Instructions to follow: Can you quote the lines below exactly, starting at the line with "is (363, 166)." and going through the last one?

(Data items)
══════════════════════════════
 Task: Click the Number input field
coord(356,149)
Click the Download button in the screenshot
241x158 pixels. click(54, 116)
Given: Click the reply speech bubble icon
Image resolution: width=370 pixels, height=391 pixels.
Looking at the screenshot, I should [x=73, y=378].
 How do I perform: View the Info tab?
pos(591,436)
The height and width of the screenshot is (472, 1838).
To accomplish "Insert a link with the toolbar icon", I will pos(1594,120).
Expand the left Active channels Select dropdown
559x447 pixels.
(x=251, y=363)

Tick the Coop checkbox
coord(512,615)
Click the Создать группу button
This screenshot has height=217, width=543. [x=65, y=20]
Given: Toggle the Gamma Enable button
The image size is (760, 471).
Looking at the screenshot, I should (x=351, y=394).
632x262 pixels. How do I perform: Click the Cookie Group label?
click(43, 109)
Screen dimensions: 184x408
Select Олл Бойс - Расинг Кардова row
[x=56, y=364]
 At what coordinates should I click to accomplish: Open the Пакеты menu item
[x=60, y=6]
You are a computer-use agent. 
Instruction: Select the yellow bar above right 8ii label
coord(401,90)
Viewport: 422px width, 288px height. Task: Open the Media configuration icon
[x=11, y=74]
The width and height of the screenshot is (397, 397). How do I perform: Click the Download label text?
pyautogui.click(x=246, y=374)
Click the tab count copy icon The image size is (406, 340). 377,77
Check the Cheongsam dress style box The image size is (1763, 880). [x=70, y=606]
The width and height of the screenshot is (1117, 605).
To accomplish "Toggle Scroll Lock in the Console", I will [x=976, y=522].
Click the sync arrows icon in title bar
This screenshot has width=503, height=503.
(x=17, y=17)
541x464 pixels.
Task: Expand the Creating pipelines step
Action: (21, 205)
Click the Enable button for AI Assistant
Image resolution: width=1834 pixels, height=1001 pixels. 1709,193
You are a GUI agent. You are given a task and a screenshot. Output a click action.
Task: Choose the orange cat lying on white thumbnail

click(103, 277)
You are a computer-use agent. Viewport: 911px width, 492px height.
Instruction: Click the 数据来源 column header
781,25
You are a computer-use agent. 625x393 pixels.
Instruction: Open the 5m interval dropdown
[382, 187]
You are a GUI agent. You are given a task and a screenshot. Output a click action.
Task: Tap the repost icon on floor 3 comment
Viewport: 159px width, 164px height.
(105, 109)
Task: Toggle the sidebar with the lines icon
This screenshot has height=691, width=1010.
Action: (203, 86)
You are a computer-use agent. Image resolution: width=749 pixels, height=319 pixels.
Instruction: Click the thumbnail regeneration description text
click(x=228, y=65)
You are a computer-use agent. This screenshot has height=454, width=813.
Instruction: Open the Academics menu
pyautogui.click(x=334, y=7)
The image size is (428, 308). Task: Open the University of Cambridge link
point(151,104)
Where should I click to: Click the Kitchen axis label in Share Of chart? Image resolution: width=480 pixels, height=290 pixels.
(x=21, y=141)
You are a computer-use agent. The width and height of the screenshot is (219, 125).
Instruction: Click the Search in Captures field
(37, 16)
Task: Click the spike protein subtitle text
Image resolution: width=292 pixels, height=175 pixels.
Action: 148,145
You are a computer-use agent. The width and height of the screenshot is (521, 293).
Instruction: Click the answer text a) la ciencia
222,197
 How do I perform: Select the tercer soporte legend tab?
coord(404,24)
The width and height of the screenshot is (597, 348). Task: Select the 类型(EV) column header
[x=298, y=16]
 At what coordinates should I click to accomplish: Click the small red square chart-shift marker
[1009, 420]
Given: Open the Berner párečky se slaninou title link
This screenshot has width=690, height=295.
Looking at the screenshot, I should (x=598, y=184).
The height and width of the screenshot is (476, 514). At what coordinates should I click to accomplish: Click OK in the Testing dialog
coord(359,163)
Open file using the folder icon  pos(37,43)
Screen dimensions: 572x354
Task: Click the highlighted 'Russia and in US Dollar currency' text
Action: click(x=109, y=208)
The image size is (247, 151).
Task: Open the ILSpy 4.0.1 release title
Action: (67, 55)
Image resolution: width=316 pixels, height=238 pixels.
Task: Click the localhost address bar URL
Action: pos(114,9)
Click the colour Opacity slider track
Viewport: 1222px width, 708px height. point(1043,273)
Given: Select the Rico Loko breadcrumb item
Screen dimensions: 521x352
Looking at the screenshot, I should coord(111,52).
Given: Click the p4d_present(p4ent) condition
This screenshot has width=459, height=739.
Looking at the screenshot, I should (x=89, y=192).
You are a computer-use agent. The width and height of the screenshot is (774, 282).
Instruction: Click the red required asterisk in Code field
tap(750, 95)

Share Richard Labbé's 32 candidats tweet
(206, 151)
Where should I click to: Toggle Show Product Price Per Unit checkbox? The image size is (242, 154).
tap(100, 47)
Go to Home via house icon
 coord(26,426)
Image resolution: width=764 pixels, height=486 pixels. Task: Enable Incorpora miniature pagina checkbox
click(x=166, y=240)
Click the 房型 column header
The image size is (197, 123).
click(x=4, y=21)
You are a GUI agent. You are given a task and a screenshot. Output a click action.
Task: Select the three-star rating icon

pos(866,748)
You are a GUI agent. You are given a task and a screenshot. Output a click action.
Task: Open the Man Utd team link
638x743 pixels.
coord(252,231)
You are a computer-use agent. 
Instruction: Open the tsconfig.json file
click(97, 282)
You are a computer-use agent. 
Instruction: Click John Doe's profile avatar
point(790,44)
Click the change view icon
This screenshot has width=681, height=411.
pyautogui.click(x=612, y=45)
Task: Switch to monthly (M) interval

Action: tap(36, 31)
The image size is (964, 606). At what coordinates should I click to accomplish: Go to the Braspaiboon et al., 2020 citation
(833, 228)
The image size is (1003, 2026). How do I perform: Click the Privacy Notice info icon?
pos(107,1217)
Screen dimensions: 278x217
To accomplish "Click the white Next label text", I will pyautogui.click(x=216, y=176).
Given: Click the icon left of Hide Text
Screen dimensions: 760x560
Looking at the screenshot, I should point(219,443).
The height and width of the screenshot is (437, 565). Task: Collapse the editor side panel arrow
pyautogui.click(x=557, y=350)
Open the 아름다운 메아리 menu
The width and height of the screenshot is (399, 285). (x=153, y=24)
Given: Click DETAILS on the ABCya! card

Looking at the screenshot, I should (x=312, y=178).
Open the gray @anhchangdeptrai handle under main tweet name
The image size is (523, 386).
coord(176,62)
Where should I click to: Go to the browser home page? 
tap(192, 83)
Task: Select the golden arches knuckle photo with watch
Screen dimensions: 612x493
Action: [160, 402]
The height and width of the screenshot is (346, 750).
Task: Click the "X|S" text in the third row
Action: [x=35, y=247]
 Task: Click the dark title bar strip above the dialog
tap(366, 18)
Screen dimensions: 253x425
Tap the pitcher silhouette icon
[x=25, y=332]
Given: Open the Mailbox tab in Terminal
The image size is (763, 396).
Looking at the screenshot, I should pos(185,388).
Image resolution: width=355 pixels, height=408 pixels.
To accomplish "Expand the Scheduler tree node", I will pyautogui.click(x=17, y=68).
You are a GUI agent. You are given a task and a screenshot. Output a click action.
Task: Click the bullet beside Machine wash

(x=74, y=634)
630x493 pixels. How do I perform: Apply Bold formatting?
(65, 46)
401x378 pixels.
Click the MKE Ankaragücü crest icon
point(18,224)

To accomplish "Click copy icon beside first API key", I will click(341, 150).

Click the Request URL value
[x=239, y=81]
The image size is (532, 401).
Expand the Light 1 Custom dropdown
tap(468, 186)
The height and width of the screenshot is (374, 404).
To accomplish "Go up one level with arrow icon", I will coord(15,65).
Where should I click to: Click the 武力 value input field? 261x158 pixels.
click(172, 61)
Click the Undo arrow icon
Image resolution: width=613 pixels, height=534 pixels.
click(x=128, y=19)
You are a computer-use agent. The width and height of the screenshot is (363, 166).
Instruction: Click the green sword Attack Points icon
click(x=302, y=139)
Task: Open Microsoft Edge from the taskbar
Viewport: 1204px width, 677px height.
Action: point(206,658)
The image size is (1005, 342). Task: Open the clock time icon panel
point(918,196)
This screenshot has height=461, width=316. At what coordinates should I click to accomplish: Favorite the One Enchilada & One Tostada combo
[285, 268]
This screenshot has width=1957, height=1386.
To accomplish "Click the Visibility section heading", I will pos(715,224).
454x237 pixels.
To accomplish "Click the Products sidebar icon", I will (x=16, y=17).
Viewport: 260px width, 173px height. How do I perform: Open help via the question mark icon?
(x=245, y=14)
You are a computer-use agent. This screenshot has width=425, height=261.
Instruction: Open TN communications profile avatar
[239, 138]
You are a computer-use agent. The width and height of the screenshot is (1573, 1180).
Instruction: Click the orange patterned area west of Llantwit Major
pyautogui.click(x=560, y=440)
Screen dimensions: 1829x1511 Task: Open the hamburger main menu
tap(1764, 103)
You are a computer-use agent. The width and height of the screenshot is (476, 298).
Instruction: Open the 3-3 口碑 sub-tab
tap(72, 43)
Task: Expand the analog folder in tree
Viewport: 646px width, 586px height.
══════════════════════════════
Solved problem:
You are a computer-use agent. The width and height of the screenshot is (363, 166).
Instruction: Click the green sword Attack Points icon
click(x=302, y=139)
Task: Open Microsoft Edge from the taskbar
Viewport: 1204px width, 677px height.
Action: point(206,658)
The image size is (1005, 342). Task: Open the clock time icon panel
point(918,196)
This screenshot has height=461, width=316. At what coordinates should I click to accomplish: Favorite the One Enchilada & One Tostada combo
[285, 268]
This screenshot has width=1957, height=1386.
To accomplish "Click the Visibility section heading", I will pos(715,224).
454x237 pixels.
To accomplish "Click the Products sidebar icon", I will (x=16, y=17).
Viewport: 260px width, 173px height. How do I perform: Open help via the question mark icon?
(x=245, y=14)
You are a computer-use agent. This screenshot has width=425, height=261.
Instruction: Open TN communications profile avatar
[239, 138]
You are a computer-use agent. The width and height of the screenshot is (1573, 1180).
Instruction: Click the orange patterned area west of Llantwit Major
pyautogui.click(x=560, y=440)
Screen dimensions: 1829x1511 Task: Open the hamburger main menu
tap(1764, 103)
You are a computer-use agent. The width and height of the screenshot is (476, 298).
Instruction: Open the 3-3 口碑 sub-tab
tap(72, 43)
Task: Expand the analog folder in tree
Viewport: 646px width, 586px height.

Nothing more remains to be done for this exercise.